A partnership and a person owning, directly or indirectly, more than 50% of the capital or profits interest in the partnership are related for purposes of § 707(b). Under §§ 707(b)(3) and 267(c)(1), a partnership interest owned, directly or indirectly, by or for a corporation, partnership, estate, or trust is considered to be owned proportionately by or for its shareholders, partners, or beneficiaries.

Since neither LLC 1 nor LLC 2 made an entity classification election, both LLC 1 and LLC 2 are partnerships. Because Donor owns 60% of LLC 1, Donor is considered to own 54% of LLC 2 (i.e., 60% of 90%). In addition, because Donor is considered to own more than 50% of the capital or profits interest in LLC 2, LLC 2 is related to Donor. Accordingly, the amount of the deduction is first determined by valuing Parcel A before and after the granting of the easement. Second, because a related party that is not a family member (LLC 2) owns contiguous Parcel B, the amount of the deduction is reduced by the value of the enhancement to Parcel B from the granting of the easement.

Scenario 5(b). Contiguous Parcel Owned by a Limited Liability Company Classified as a Partnership, of Which Donor Is Considered to Own Less Than 50%. Donor owns Parcel A, and LLC 2 owns contiguous Parcel B. LLC 1 owns 60% of LLC 2, and X, an unrelated party, owns the remaining 40% of LLC 2. Donor owns 51% of LLC 1, and Y, another unrelated party, owns the remaining 49% of LLC 1. Donor places a conservation easement on Parcel A, and as a result, Parcel B will always have a view of a river that abuts Parcel A, thereby increasing the value of Parcel B. Neither LLC 1 nor LLC 2 has made an entity classification election under § 301.7701-3(c).

Under § 301.7701-3(b), a domestic eligible entity is a partnership if it has two or more members, unless the entity elects otherwise.

Under the Contiguous Parcel Rule, the amount of the deduction is equal to the difference between the fair market value of the entire contiguous parcel owned by the donor and the donor's family (as defined in § 267(c)(4)) before and after the granting of the easement. "Family" does not include an entity, such as a corporation or partnership, that is classified as separate from its owner under the entity classification rules. The Contiguous Parcel Rule does not apply when an entity classified as a partnership owns the contiguous property.

The Enhancement Rule provides that, if the granting of a conservation easement increases the value of any other property owned by the donor or a related person (within the meaning of § 267(b) or § 707(b)), the amount of the deduction for the conservation contribution is reduced by the amount of the increase in the value of the other property, whether or not that other property is contiguous.

A partnership and a person owning, directly or indirectly, more than 50% of the capital or profits interest in the partnership are related for purposes of § 707(b).

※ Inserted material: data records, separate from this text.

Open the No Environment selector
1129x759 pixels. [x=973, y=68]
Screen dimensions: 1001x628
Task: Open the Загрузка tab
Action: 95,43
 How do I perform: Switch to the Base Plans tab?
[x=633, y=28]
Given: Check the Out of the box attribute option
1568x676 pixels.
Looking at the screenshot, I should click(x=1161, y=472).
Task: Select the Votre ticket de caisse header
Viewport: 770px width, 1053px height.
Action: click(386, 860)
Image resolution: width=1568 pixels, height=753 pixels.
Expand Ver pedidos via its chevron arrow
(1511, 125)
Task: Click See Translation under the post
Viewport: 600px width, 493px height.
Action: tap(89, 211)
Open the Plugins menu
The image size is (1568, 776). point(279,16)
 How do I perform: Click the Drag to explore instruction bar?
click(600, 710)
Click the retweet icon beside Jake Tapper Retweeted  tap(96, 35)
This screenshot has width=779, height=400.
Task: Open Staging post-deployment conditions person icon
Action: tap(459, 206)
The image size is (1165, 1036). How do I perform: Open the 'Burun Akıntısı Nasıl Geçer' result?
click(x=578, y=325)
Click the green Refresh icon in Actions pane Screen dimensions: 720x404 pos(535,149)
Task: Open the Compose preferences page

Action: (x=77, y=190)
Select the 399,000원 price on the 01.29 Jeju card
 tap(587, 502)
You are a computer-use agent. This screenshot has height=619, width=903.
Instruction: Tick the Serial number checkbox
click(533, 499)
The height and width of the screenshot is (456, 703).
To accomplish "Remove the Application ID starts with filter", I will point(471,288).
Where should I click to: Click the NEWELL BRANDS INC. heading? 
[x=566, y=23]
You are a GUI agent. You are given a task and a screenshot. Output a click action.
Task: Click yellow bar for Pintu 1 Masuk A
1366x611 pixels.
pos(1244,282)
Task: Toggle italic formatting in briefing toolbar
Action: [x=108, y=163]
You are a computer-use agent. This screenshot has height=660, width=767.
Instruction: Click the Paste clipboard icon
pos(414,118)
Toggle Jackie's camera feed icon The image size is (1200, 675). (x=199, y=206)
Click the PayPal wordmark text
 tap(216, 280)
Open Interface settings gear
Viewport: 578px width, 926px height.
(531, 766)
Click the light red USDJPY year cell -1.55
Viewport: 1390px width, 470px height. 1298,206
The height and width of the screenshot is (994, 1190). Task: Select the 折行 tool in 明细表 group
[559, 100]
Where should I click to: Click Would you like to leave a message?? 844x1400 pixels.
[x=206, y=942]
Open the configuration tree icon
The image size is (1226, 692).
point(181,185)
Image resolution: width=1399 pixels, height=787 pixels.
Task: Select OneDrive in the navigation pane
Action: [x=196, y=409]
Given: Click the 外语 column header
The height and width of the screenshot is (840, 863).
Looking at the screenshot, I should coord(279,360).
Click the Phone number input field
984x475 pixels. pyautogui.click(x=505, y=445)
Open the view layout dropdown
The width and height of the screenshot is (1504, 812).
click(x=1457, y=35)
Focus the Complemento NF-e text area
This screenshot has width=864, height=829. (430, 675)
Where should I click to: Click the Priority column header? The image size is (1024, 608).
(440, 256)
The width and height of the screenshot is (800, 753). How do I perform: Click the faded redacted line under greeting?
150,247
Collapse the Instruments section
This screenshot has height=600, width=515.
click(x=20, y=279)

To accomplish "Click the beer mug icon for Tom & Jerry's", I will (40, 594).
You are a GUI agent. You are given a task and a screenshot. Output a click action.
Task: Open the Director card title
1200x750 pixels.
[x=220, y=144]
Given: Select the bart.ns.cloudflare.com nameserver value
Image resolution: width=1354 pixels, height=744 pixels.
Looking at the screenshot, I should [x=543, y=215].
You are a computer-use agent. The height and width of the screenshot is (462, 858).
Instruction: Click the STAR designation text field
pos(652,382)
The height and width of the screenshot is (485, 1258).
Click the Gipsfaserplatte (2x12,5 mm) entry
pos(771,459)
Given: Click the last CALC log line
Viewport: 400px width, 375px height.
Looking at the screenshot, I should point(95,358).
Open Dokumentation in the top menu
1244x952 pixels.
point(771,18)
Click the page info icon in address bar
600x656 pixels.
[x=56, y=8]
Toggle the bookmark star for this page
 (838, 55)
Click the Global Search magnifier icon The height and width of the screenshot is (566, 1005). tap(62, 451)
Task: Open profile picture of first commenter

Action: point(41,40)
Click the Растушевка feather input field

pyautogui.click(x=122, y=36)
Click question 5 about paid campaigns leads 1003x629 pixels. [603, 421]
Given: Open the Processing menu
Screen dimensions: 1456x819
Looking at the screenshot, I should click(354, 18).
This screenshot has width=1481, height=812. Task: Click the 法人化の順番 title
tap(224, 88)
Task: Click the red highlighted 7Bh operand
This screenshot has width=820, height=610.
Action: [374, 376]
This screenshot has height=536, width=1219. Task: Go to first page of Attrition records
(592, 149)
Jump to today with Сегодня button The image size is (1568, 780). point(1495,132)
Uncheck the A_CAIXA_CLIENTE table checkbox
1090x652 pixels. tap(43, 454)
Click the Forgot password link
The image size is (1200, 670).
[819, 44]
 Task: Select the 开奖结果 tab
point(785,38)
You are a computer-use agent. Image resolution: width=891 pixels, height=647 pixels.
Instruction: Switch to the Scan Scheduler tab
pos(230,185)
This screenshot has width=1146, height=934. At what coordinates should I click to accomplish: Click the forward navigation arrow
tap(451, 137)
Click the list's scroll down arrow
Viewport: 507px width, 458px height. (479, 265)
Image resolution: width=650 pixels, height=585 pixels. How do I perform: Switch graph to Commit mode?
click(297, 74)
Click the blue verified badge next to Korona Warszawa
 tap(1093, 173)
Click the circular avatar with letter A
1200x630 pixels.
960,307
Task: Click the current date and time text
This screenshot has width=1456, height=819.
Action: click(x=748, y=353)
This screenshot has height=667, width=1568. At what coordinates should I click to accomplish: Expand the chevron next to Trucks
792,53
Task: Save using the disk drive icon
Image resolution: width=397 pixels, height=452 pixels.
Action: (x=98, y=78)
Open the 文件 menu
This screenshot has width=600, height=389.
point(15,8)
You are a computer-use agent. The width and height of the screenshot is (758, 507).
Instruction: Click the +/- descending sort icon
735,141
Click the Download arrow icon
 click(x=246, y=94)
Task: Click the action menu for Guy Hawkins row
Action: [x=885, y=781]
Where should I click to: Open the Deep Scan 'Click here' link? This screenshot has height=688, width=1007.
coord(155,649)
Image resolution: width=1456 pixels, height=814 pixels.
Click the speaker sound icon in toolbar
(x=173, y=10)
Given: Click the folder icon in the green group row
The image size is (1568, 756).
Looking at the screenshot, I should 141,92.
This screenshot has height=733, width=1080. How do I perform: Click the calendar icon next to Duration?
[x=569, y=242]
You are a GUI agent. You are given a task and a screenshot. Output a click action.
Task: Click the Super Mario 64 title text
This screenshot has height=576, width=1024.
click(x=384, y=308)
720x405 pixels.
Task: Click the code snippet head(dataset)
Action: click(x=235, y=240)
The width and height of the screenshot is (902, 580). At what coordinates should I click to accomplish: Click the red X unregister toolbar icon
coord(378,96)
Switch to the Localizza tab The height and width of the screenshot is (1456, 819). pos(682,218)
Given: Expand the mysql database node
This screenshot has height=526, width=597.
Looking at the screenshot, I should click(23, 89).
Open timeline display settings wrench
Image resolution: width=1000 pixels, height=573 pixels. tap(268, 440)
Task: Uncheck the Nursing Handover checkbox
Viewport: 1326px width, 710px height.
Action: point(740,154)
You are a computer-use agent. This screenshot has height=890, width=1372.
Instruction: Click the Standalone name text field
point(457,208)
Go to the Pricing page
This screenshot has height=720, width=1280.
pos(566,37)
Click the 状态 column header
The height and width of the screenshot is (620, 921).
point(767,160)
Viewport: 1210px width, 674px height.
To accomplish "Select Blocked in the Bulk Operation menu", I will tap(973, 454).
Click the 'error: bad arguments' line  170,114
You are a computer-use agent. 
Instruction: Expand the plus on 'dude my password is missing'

Under §§ 707(b)(3) and 267(c)(1), a partnership interest owned, directly or indirectly, by or for a corporation, partnership, estate, or trust is considered to be owned proportionately by or for its shareholders, partners, or beneficiaries.

Since neither LLC 1 nor LLC 2 made an entity classification election, both LLC 1 and LLC 2 are partnerships. Because Donor owns 51% of LLC 1, Donor is considered to own 30.6% of LLC 2 (i.e., 51% of 60%). Accordingly, because Donor does not own more than 50% of LLC 2, Donor and LLC 2 are not related, and the amount of the deduction is equal to the difference between the fair market value of only Parcel A before and after the granting of the easement.

Please contact Jason Kristall at (202) 622-5020 if you would like further assistance or have any questions about the contents of this memorandum.

FOOTNOTE


1 Whether the entire contiguous parcel is valued as one large property or as separate properties depends on the highest and best use of the entire contiguous parcel. See § 1.170A-14(h)(3)(ii).